What to produce:
In the records below, find the line with "You are a GUI agent. The screenshot is 543×2576." and the line with "[Close] (508, 2366)"; return exactly those lines and every line between them.

Exercise inputs:
____
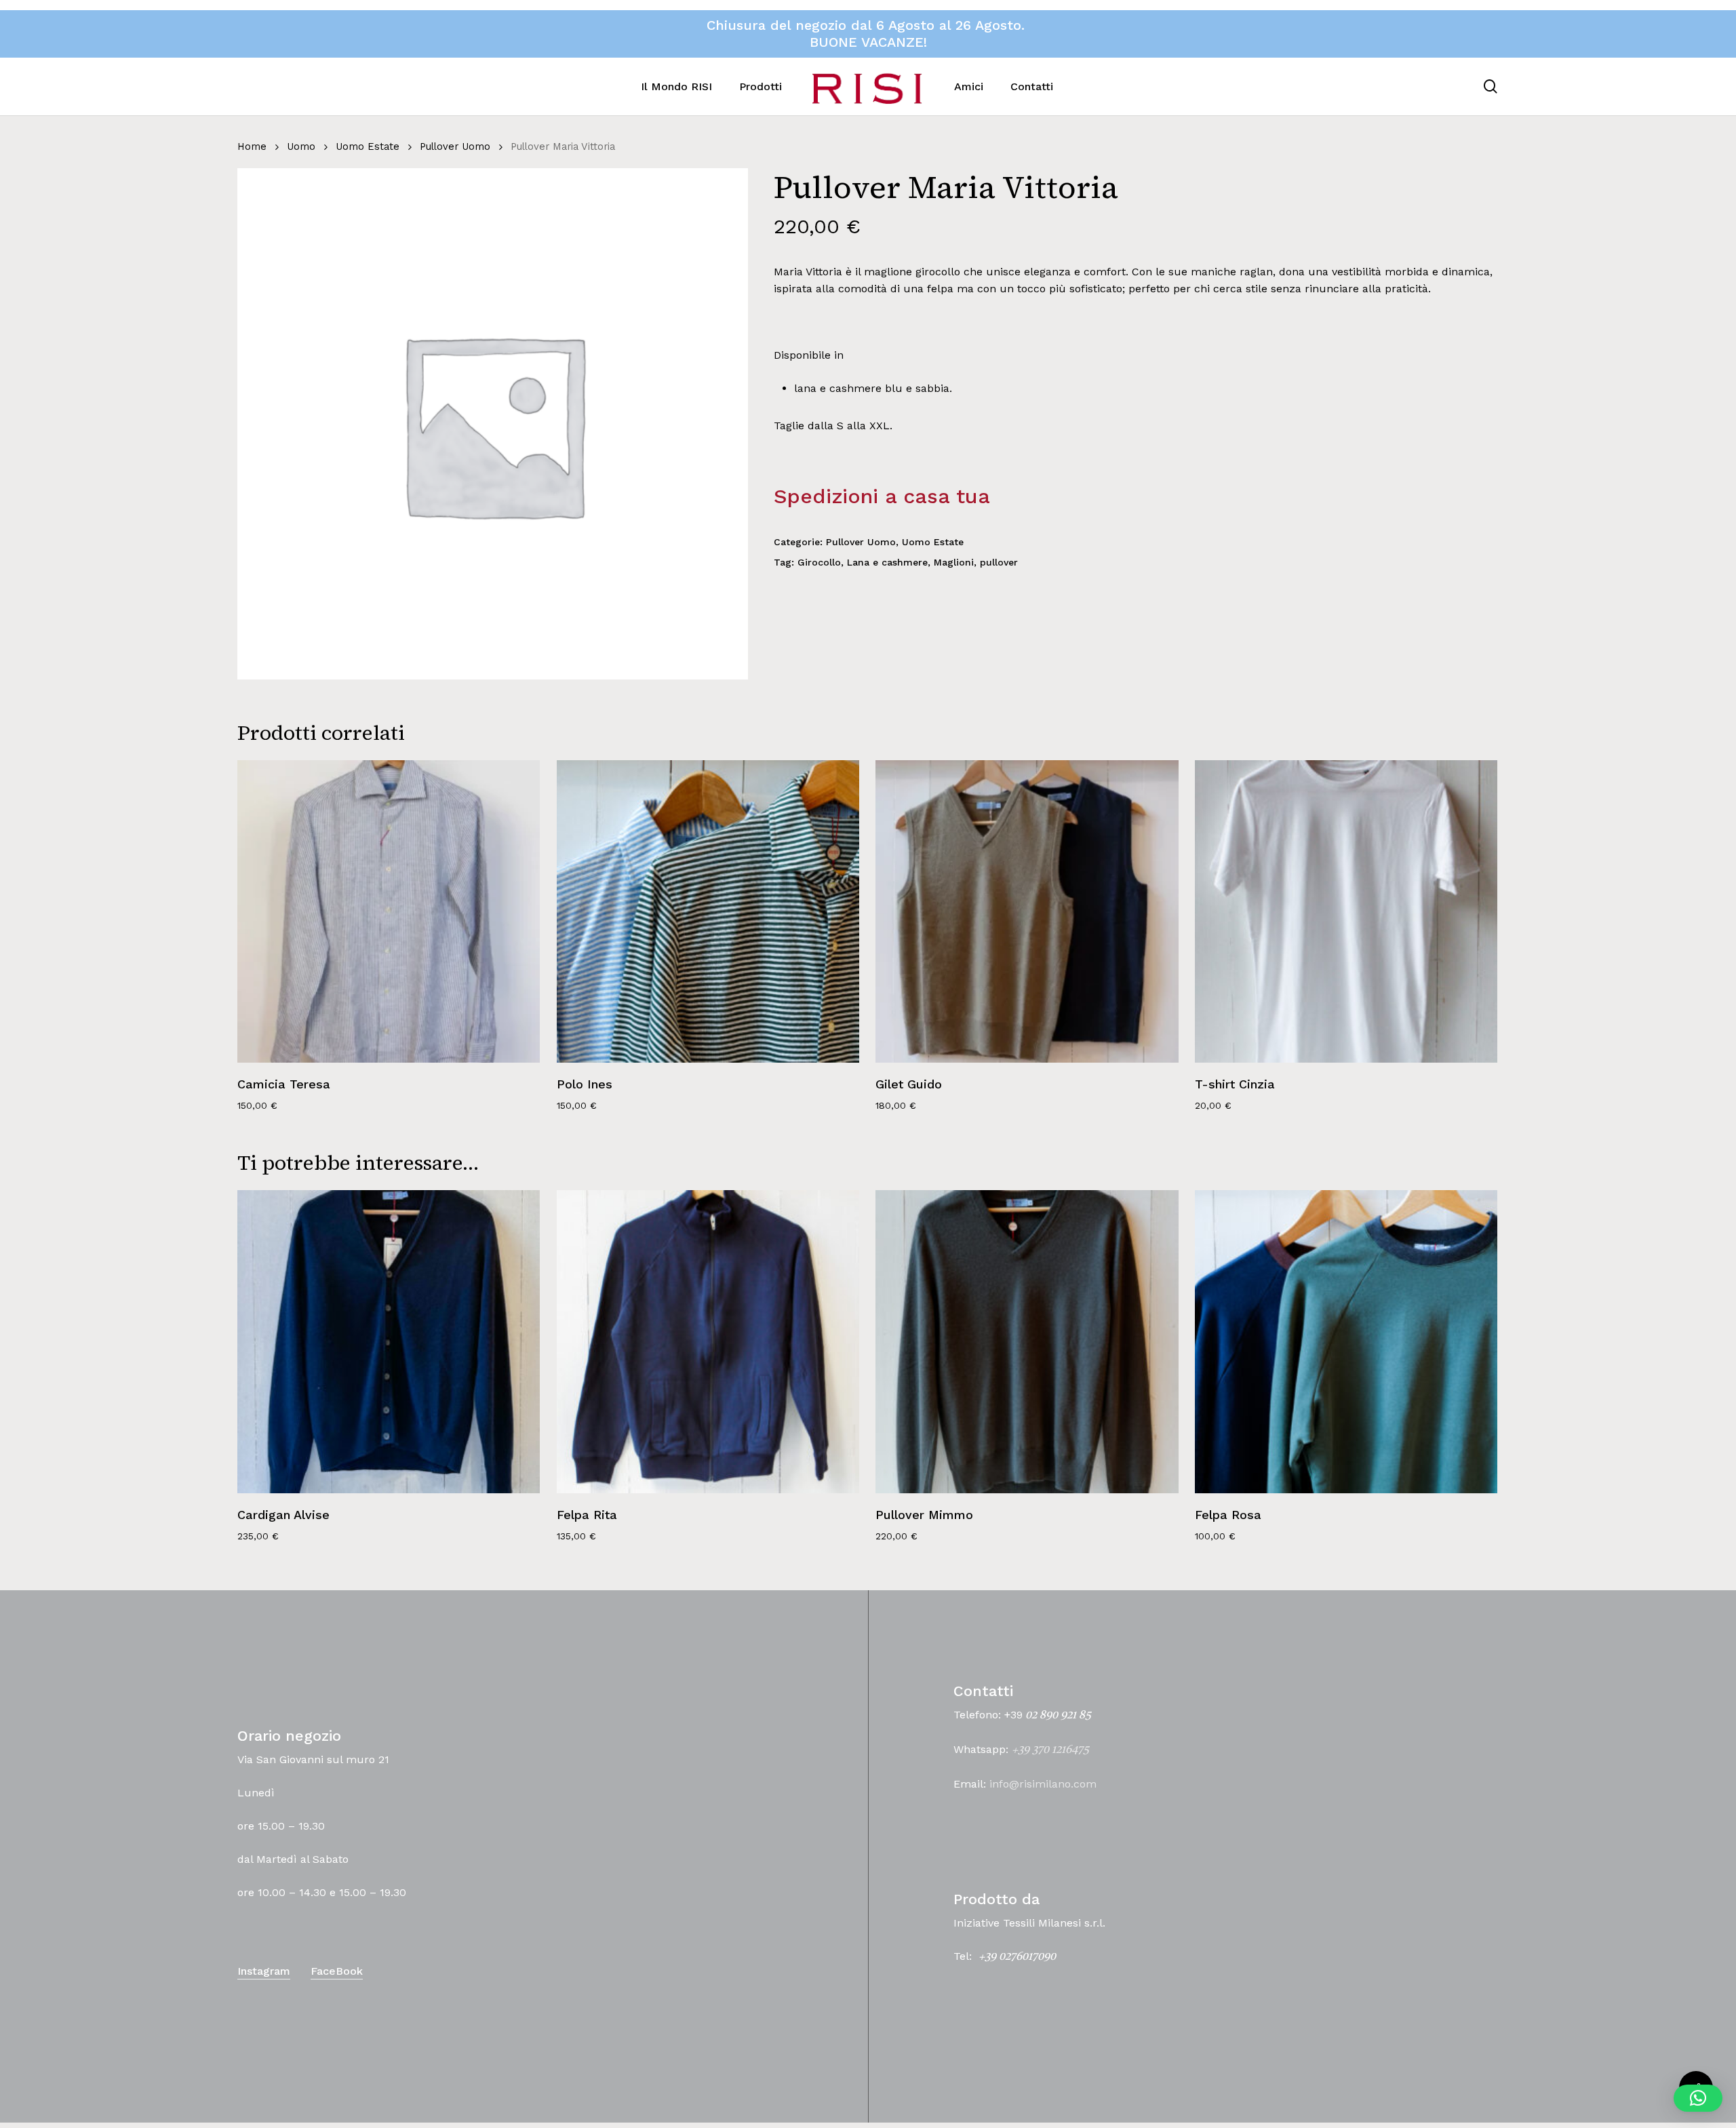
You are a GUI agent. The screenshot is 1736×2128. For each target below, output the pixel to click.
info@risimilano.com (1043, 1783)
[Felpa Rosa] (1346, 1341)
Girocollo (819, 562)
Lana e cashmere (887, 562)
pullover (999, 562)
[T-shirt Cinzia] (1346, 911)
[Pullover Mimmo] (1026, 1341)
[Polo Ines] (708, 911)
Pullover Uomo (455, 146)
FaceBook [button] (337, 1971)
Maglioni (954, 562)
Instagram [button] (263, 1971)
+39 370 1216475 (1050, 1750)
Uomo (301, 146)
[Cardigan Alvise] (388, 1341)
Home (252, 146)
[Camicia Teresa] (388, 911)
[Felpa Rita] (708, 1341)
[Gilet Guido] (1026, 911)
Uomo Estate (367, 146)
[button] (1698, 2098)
____
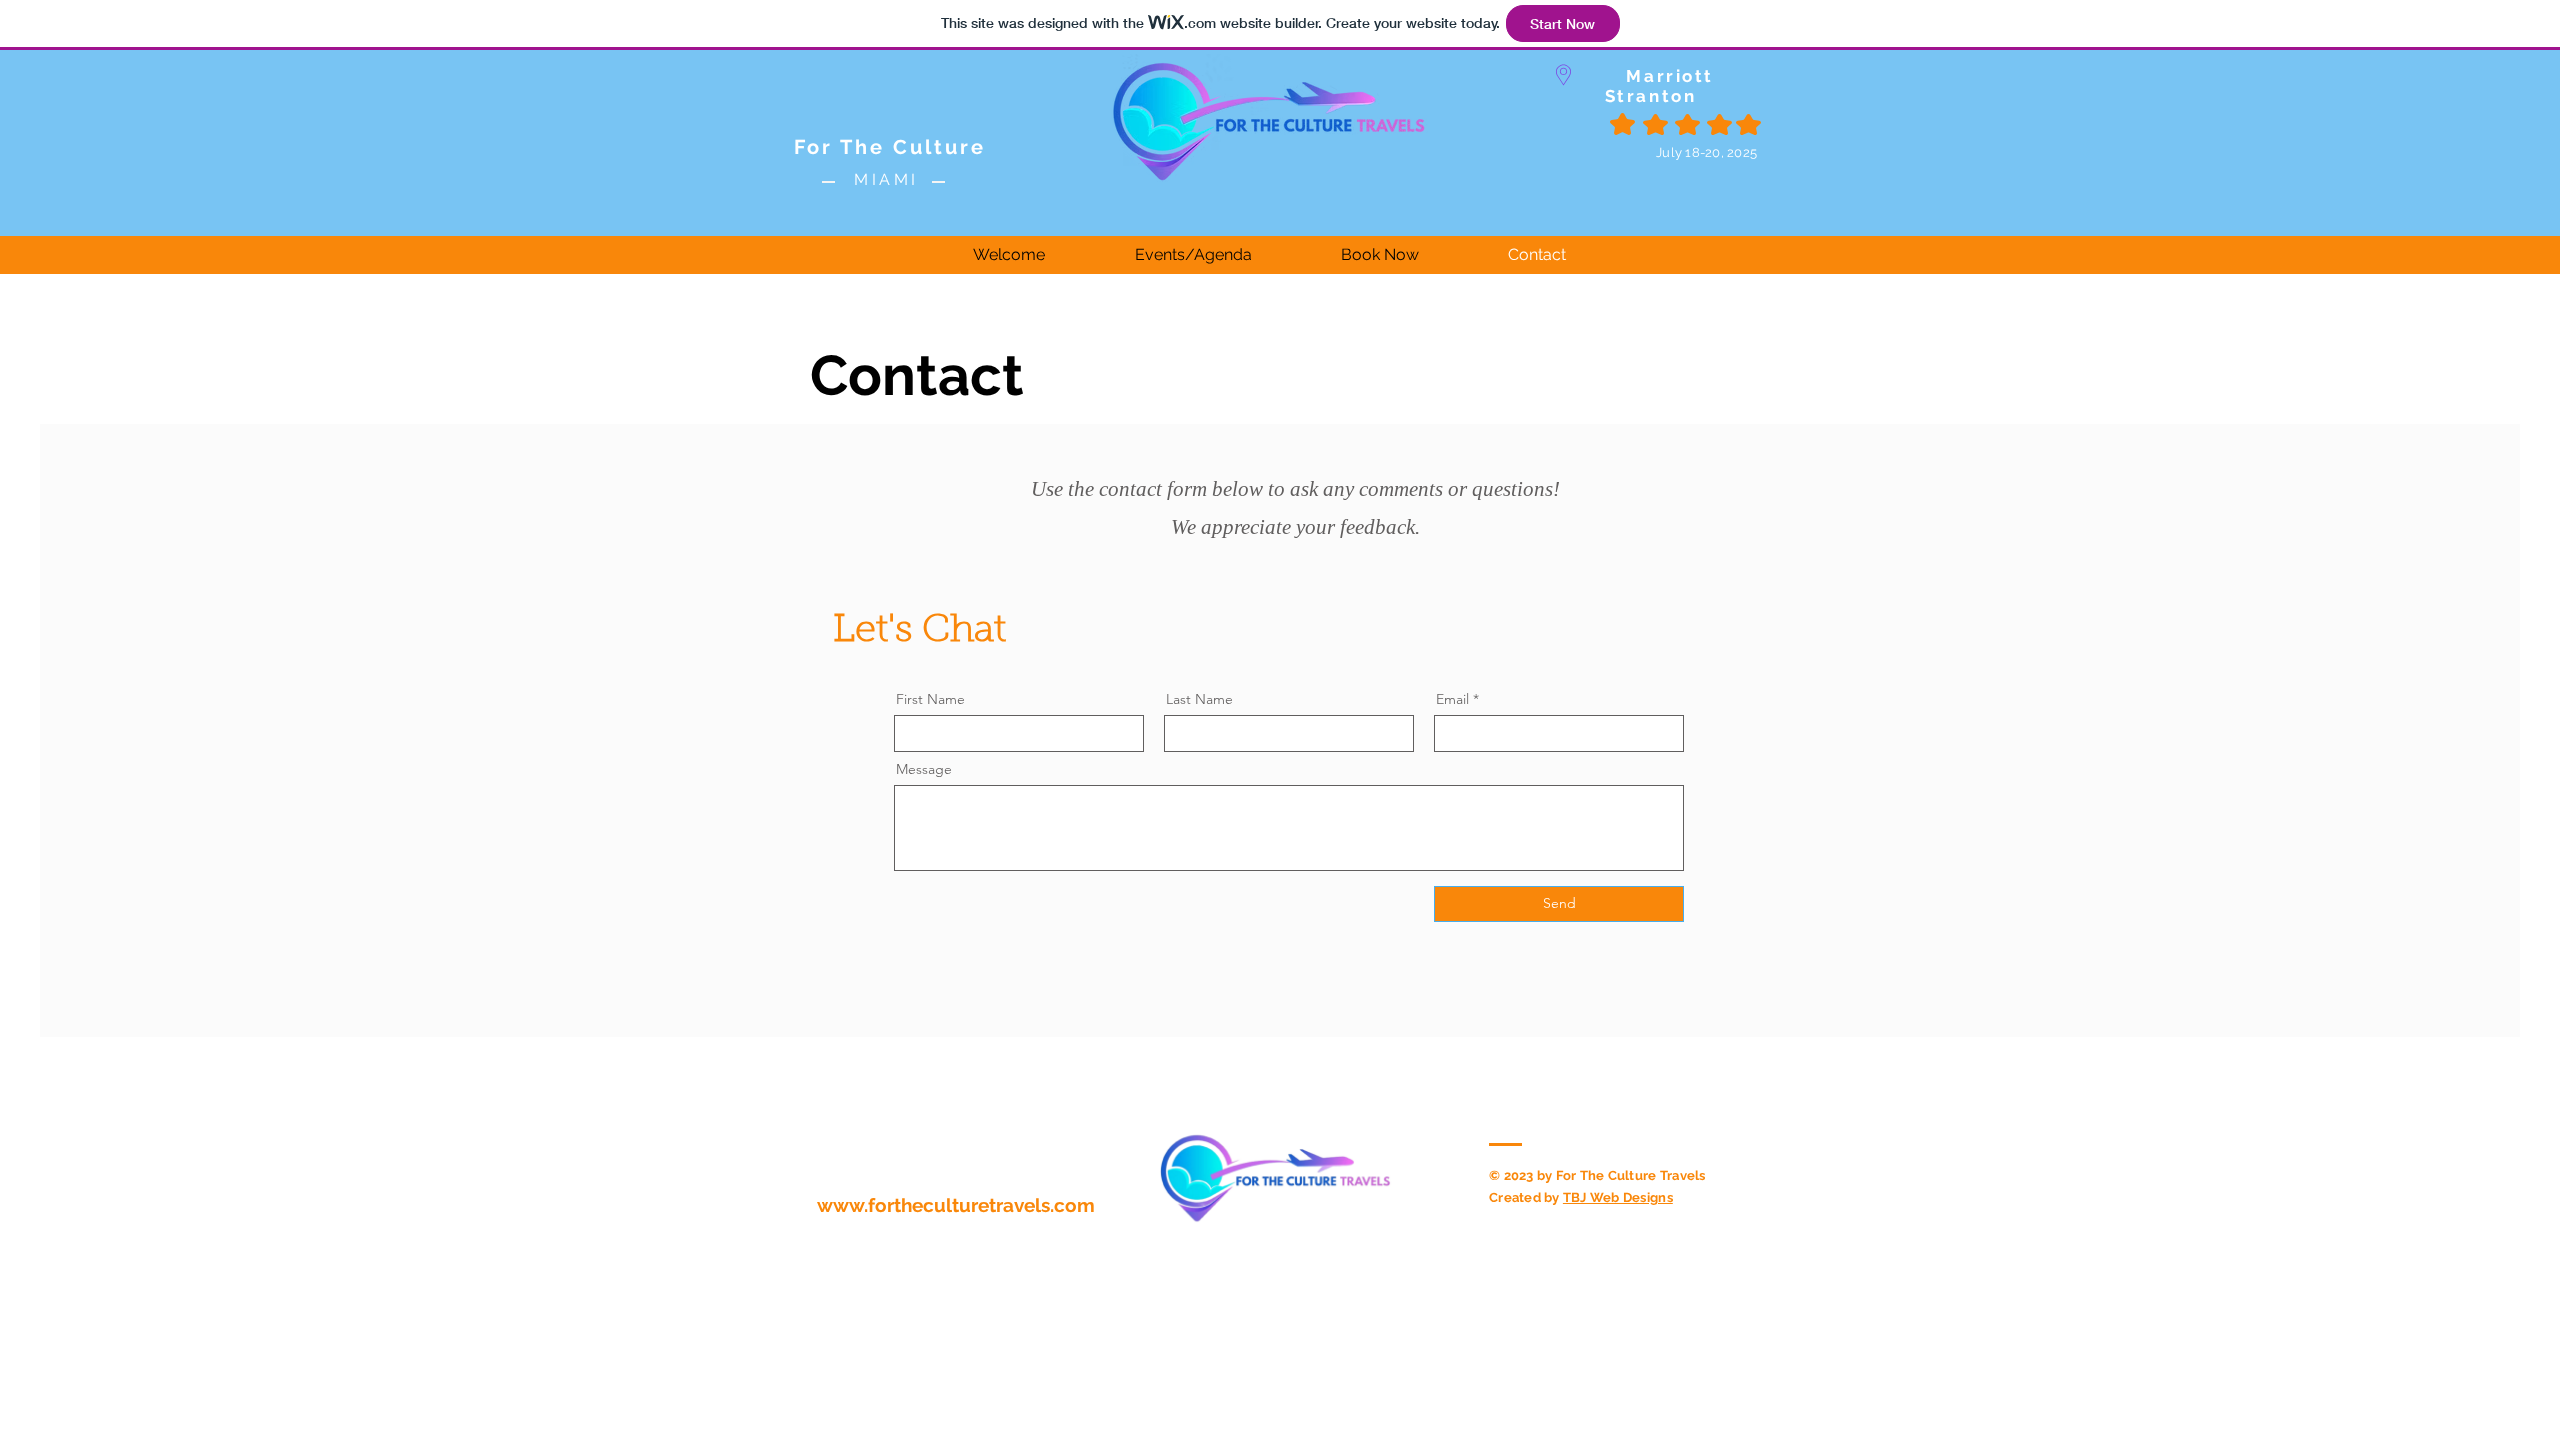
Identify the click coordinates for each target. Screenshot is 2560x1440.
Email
____
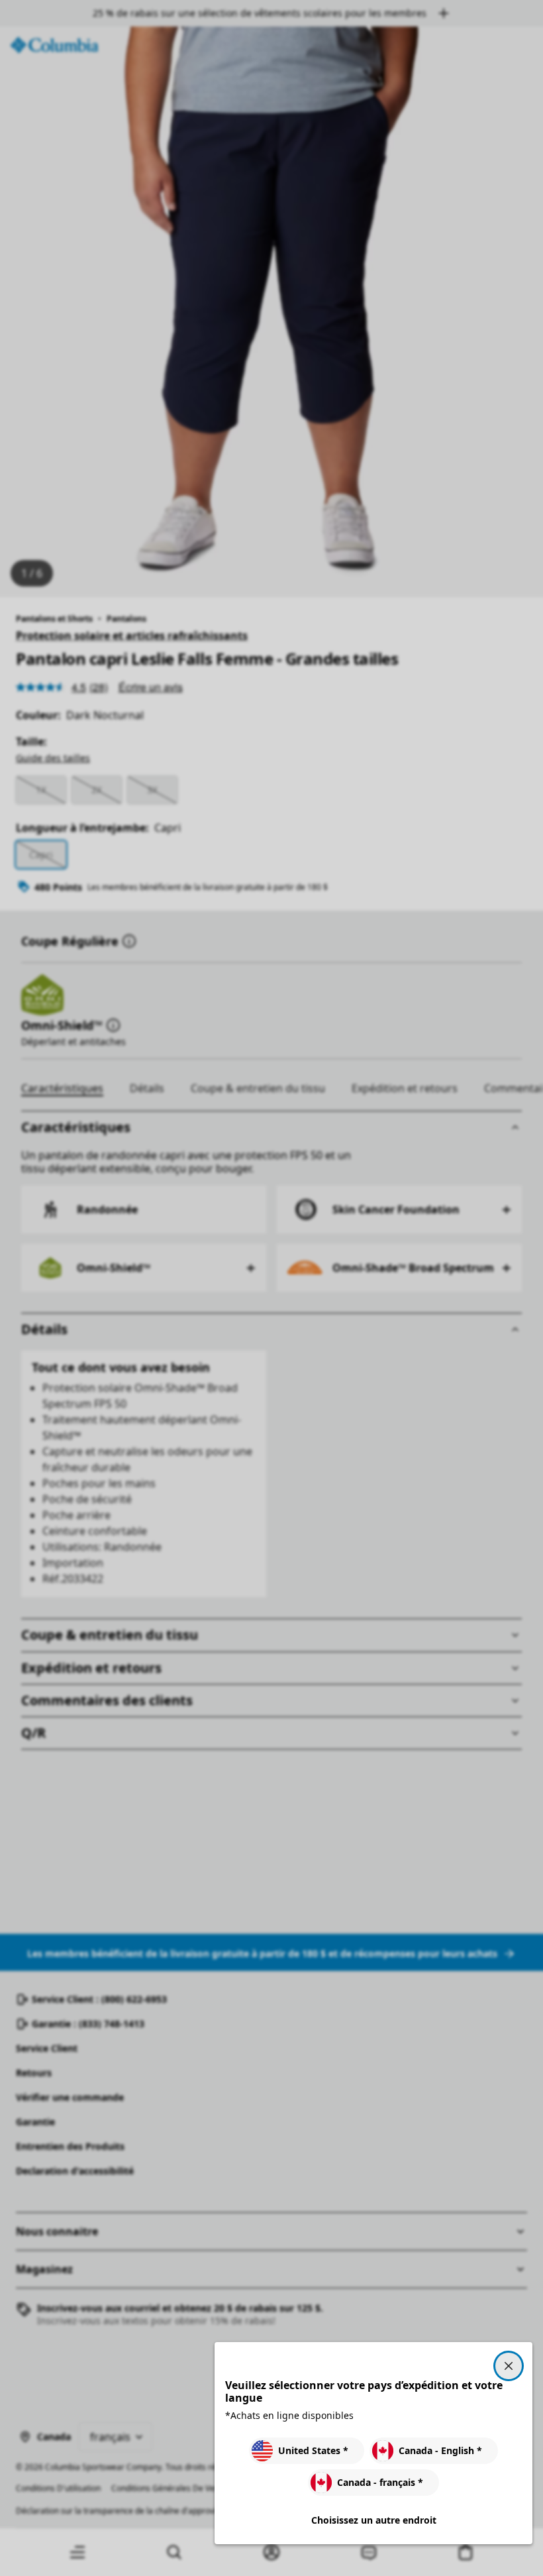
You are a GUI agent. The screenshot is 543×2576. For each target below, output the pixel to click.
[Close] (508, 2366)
____
Answer space:
You are a GUI agent. The screenshot is 543×2576. For each target below, output the pixel to click.
[Close] (508, 2366)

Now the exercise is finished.